Existe algo no meu estômago. Sinto a necessidade de colocar essa linha de raciocínio aqui. No Brasil, períodos eleitorais costumam apresentar bastante exposição midiática. Nesses períodos, a notícia serve como amplificação de imagem. Isso atrai tanto os partidos quanto quem quer aparecer. Recentemente tivemos um caso em Brasília, onde um grupo planejava um atentado. Quando as notícias explodiram em pleno período eleitoral, isso pode ter levado a um efeito duplo: de um lado, o pânico social; de outro lado, grupos que mimetizam a lógica do caos e querem ver uma chance para sombriamente brilharem. Toda notícia a respeito desse tipo de ação pode levar à amplificação desse fenômeno e isso deveria ser visto com mais cuidado. Não podemos, enquanto sociedade, normalizar tamanho comportamento violento, mesmo que inconscientemente.


Acredito que esse tipo de conteúdo não deve ser reproduzido em massa. Não deve ser utilizado para fins políticos. Não deve levar a múltiplas acusações. Não deve ser levado como prova contra adversários de longa data. Existem tenebrosos efeitos contraproducentes nisso. É evidente que Renan Santos ganhou maior atenção midiática, mas a chuva de ânimos levou a acusações indesejáveis. Além disso, grupos que visam estabelecer pânico social agora possuem uma fórmula atitudinal, seja a fórmula vista no Leftypol, seja a fórmula vista em Brasília. Isso é extremamente indesejável e perigoso. Estamos abrindo territórios hostis e normalizando-os em nosso imaginário social.

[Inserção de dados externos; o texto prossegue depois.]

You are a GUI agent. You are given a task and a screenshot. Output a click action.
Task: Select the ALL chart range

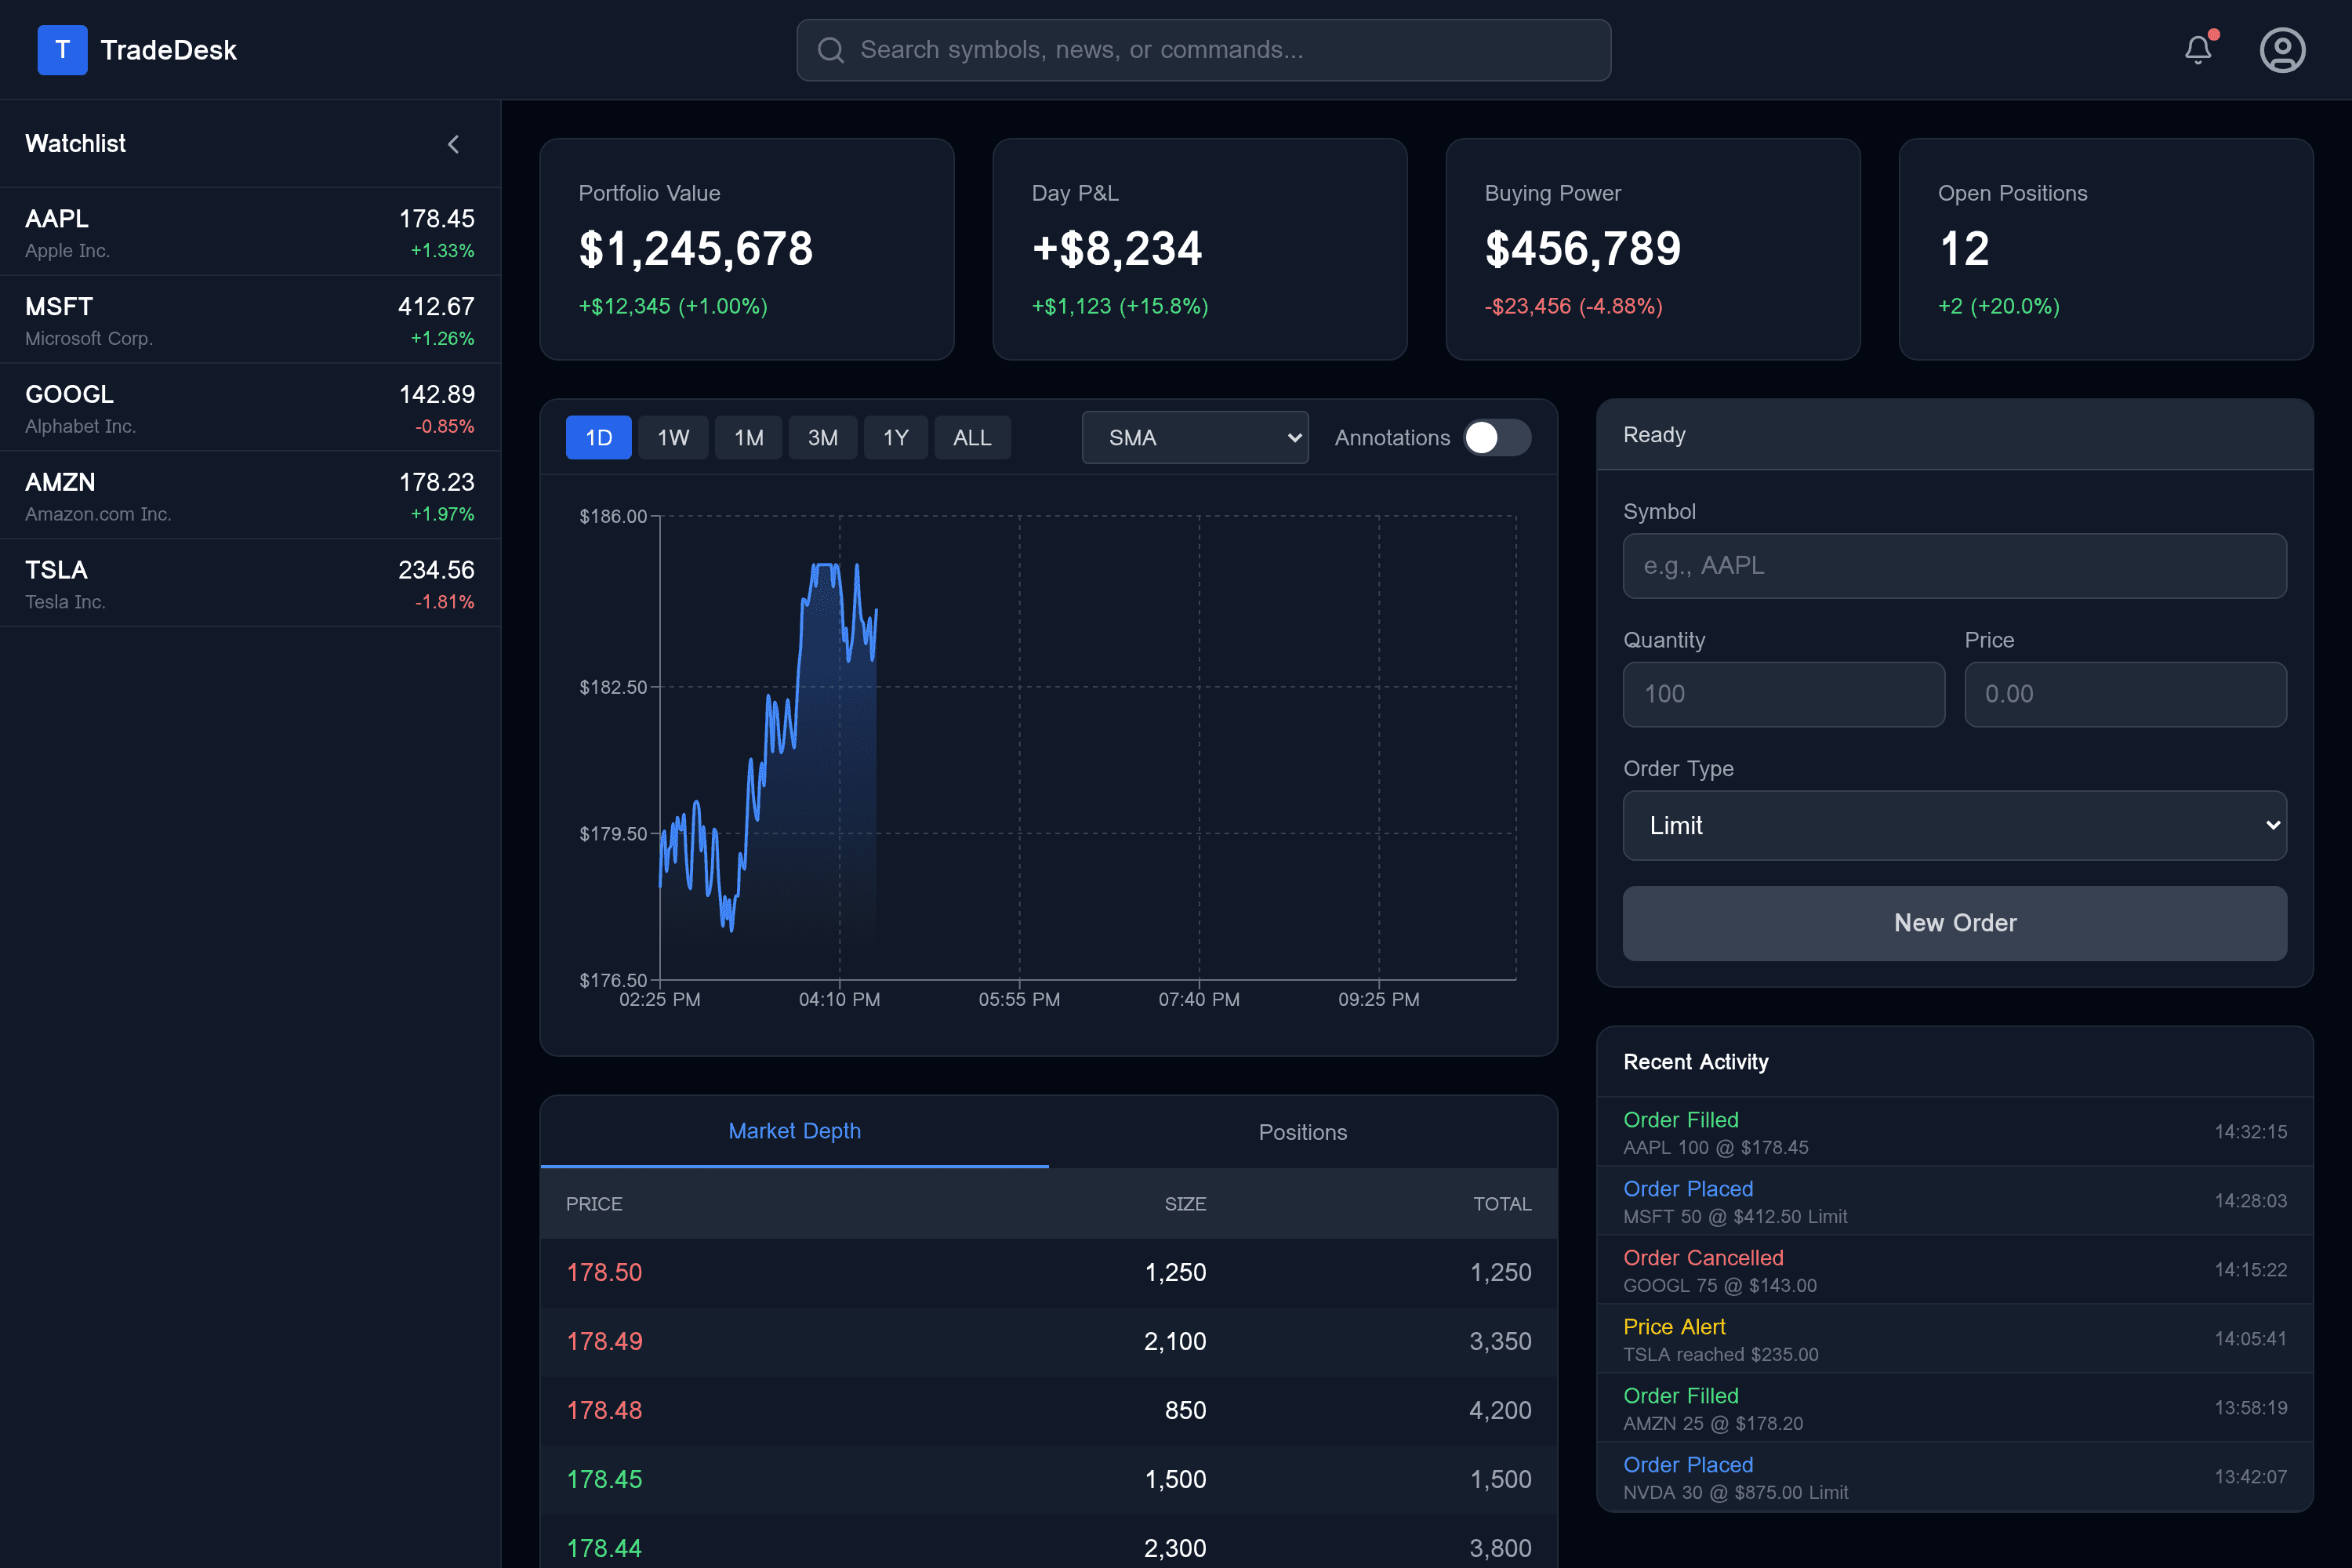point(971,438)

É válido lembrar: ameaças explícitas de violência real são contra as regras da maioria desses espaços e costumam ser removidas ou banidas quando detectadas, embora possa se alegar que a moderação de um chan é muitas vezes inconsistente e a natureza anônima dificulte a prevenção. Até onde pude pesquisar, não há registro público de campanhas de violência ou atentados originados do Leftypol como coletivo. Isso é uma realidade extremamente diferente de alguns outros chans que já tiveram vínculos documentados com ataques reais.


Uma coisa, meus caros, é noticiar uma ameaça específica, investigar a sua autoria e eventual capacidade de concretização. Outra, de natureza bastante diferente, é transformar essa mesma ocorrência em uma caracterização abrangente de todo o espaço de discussão. Não estou dizendo que a postagem é, em si, inofensiva. Ela não é. Acontece que não creio, pelo longo histórico do Leftypol, que ele seja uma espécie de hub de radicalização operacional. Isso é, para mim, um marketing político com fins eleitorais movido à falsa equivalência.


A dinâmica de pânico midiático e marketing involuntário é clássica: "fórum de extrema-esquerda planeja assassinato de Renan Santos". Isso serve para criar um imaginário que se autorreforça, atraindo curiosos e novos radicais e, paradoxalmente, solidificando a própria narrativa de vitimização de um lado e de demonização de outro. O jornalismo de impacto, cabe lembrar, frequentemente privilegia o excepcional e o ameaçador sobre o cotidiano discursivo do espaço. O que, mais uma vez, não anula a gravidade da ameaça, todavia, explica a razão de um post isolado ter ganho escala nacional em pouquíssimas horas.


Digo, mais uma vez, que não venho acompanhando o caso de maneira aprofundada. Como já dito anteriormente, tenho me afastado do noticiário político brasileiro. Repito novamente que por motivos de saúde mental, preferi me afastar desse tipo de informação. É por essa razão que não pretendo apresentar como certeza aquilo que não pude verificar pessoalmente.


É importante dizer: acredito que há muito sensacionalismo nas reportagens a respeito de chans. Usualmente os episódios mais extremos são tratados como regra. Isso cria um imaginário social que pode levar, ao contrário do que muitos pensam, a esses ambientes se tornarem desejáveis figuras patologicamente indesejáveis. Termino meu argumento da seguinte forma: acredito que a responsabilidade por uma ameaça específica deve ser investigada, mas a atribuição dessa ameaça a uma coletividade inteira precisa ser demonstrada e não presumida.